# PAGE EXCERPT
After three years with no deal on the books, the Hoboken City Council will vote on a new, five-year contract for the police superior officers association at tonight’s meeting.
By John Heinis/Hudson County View
“We’ve been without a contract for the past three years, so we’ve looked to try and work with both the city and the citizens of Hoboken to change that. We negotiated a five-year deal that would be about a three percent increase per year,” said Police Lt. Ed Drishti, the Hoboken PSOA president.
According to a copy of the memorandum of understanding, which will be voted on by the council via a resolution this evening, the contract is retroactive and therefore runs from January 1st, 2018 through December 31st, 2022.
Salary increases for all PSOA members, which Drishti estimates to be 45 officers, will see a five percent increases for 2018, 2019, and 2020, followed by no increases for 2021 or 2022, according to the MOU.
Additionally, ranking officers that have already retired will receive their retroactive pay during the first pay period of 2022.
Also, the police supervisors will be placed on a tiered pay scale and moved to the top base pay for their ranks, which will be $118,399 for sergeants, $134,557 for lieutenants, and $162,833 for captains.
Hoboken has not had the rank of deputy chief for many years.
Drishti, who had also served as the PSOA president about a decade ago, took over the post again in June, pledging to his members that he would get a deal done by the new year.
When asked if he feels the contract has the support to pass, he said he remains optimistic.
“I hope it’s there. I have always considered Hoboken an oasis, an island, I don’t want to jinx anything, but our supervisors display the utmost professionalism,” Drishti stated.

# GIVEN INFORMATION
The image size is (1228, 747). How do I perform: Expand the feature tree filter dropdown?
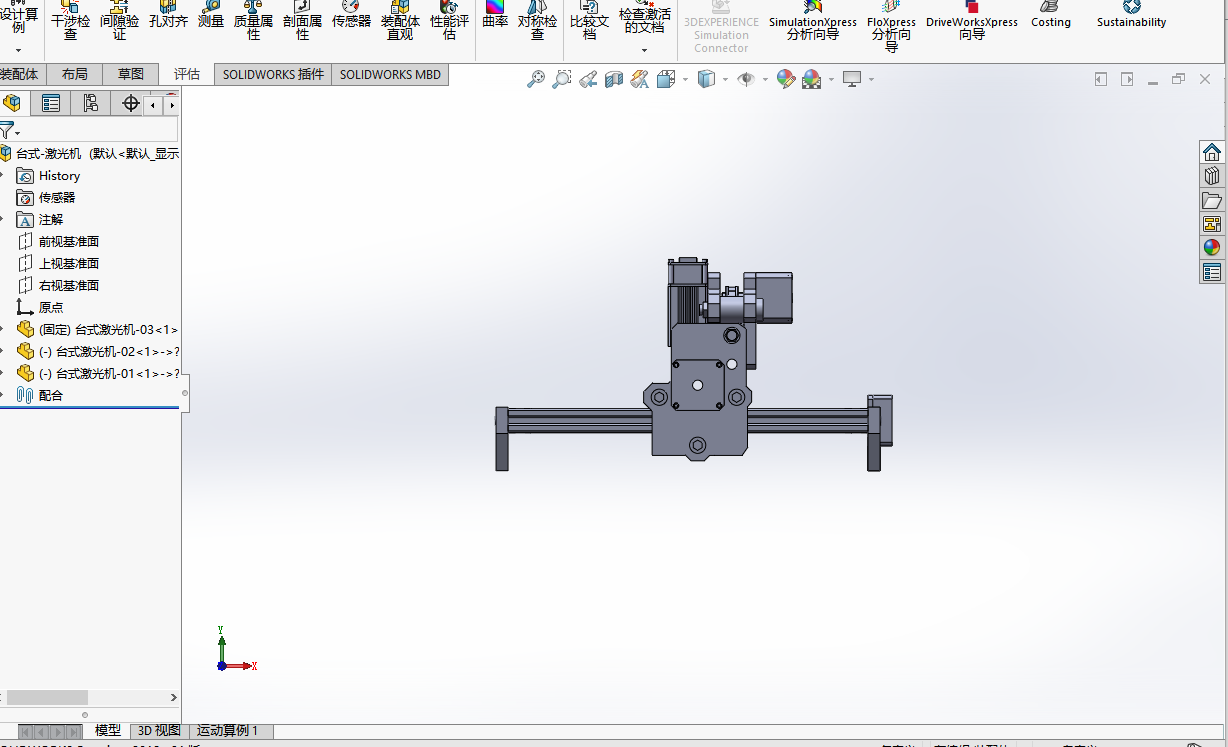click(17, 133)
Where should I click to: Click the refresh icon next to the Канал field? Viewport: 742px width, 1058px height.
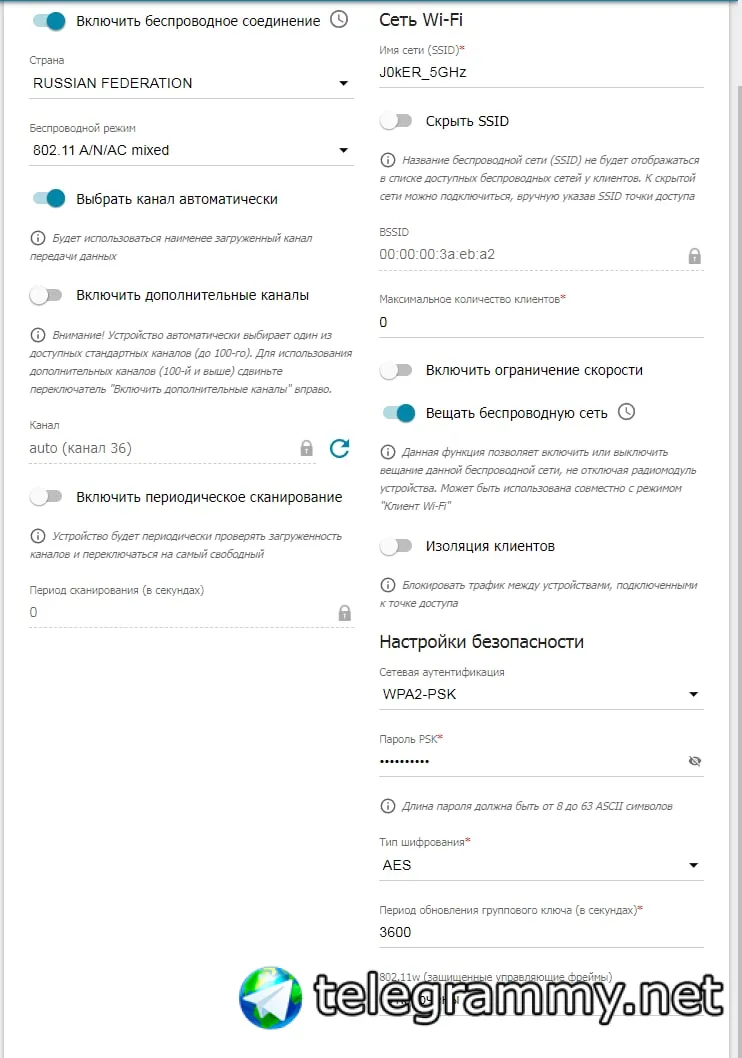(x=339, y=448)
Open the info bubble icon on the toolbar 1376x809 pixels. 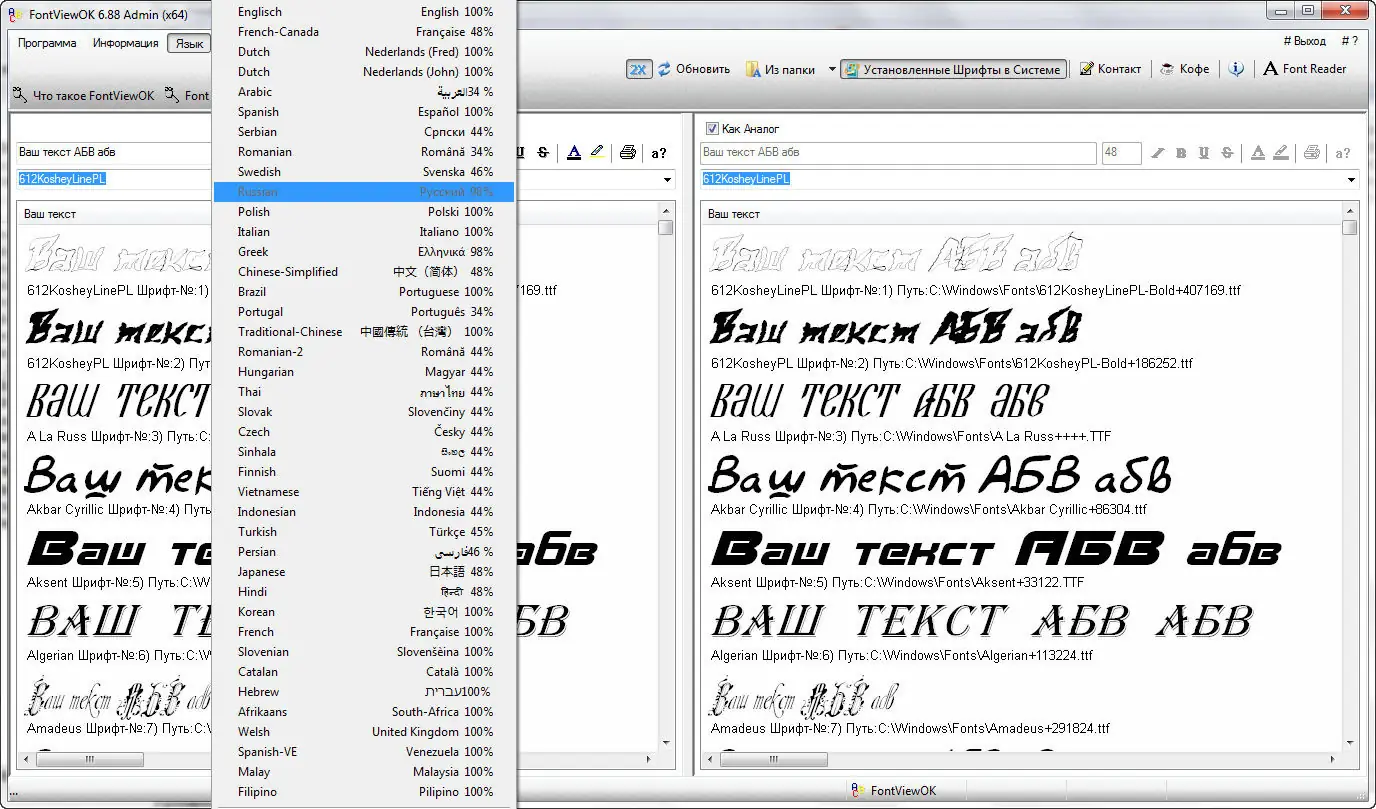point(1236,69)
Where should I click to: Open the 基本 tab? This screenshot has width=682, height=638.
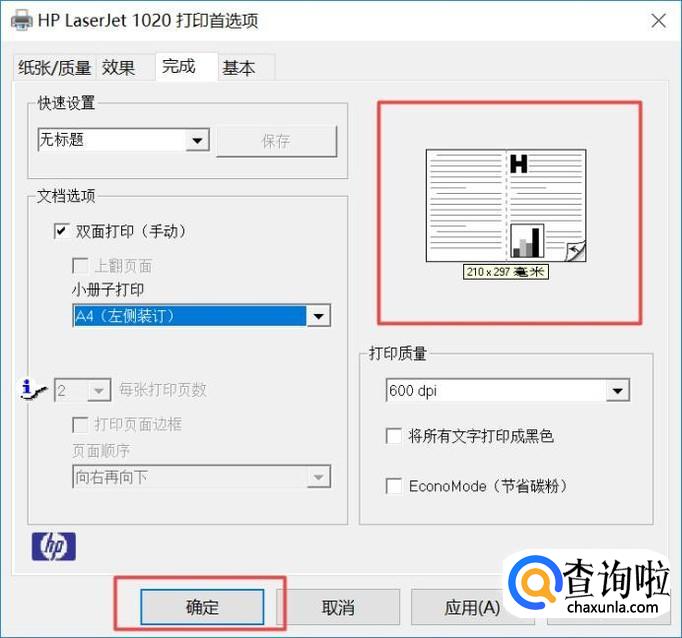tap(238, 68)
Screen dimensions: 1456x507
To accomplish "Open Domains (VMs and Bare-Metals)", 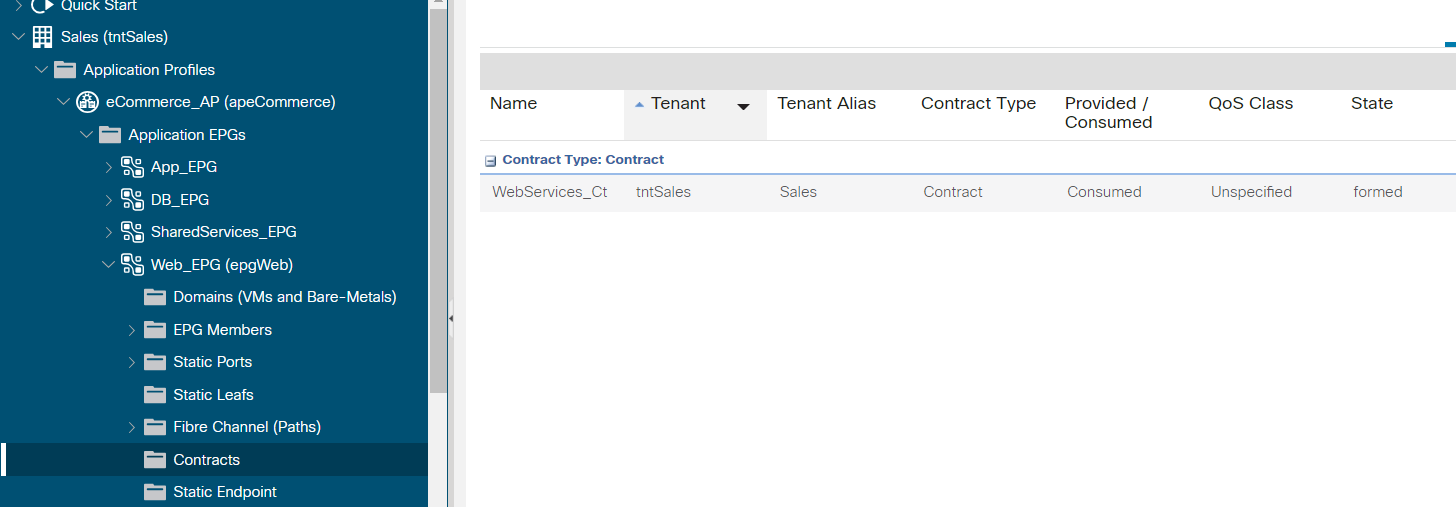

# REQUIREMENT A
In the article on the Hoboken police superior officers' contract, what is the top base pay for lieutenants?
# REQUIREMENT B
Write the next part of the article on the Hoboken police superior officers' contract, picking up after its final sentence.

# TASK RESULT A
$134,557

# TASK RESULT B
“Our chief talks about us not facing a civil suit for seven years and that’s largely because of the work of our supervisors.”
2nd Ward Councilwoman Tiffanie Fisher said that while she believes it’s time to settle the city’s labor contracts, this deal may not be the best one for the taxpayers.
“I 100 percent support finally settling our long overdue contracts with the city’s six labor unions. However, I am not surprised to see Mayor Bhalla put forward just one of the six that if approved, would not only cost taxpayers significantly more, but would also block the ability to move to the state’s health insurance plan and save taxpayers approximately $5 million annually,” she argued.
“An almost 10% potential tax savings flushed down the toilet by our mayor.”
In March, shortly after 79 employees received layoff notices, the council majority pushed to switch the labor unions’ contract to a state healthcare plan, though that never came to fruition.
According to city spokesman Vijay Chaudhuri, the contract “protects the best interests” of local taxpayers.
” … This contract not only provides our frontline public safety officers with a fair and just contract that appropriately compensates them for their efforts on behalf of our residents, but also protects the interests of Hoboken taxpayers and provides the City much needed financial flexibility, in a year where the City’s finances were hard hit by the COVID-19 health crisis.”
The city council ultimately approved the contract unanimously (9-0).
Editor’s note: This was updated after the council approved the measure on Wednesday evening.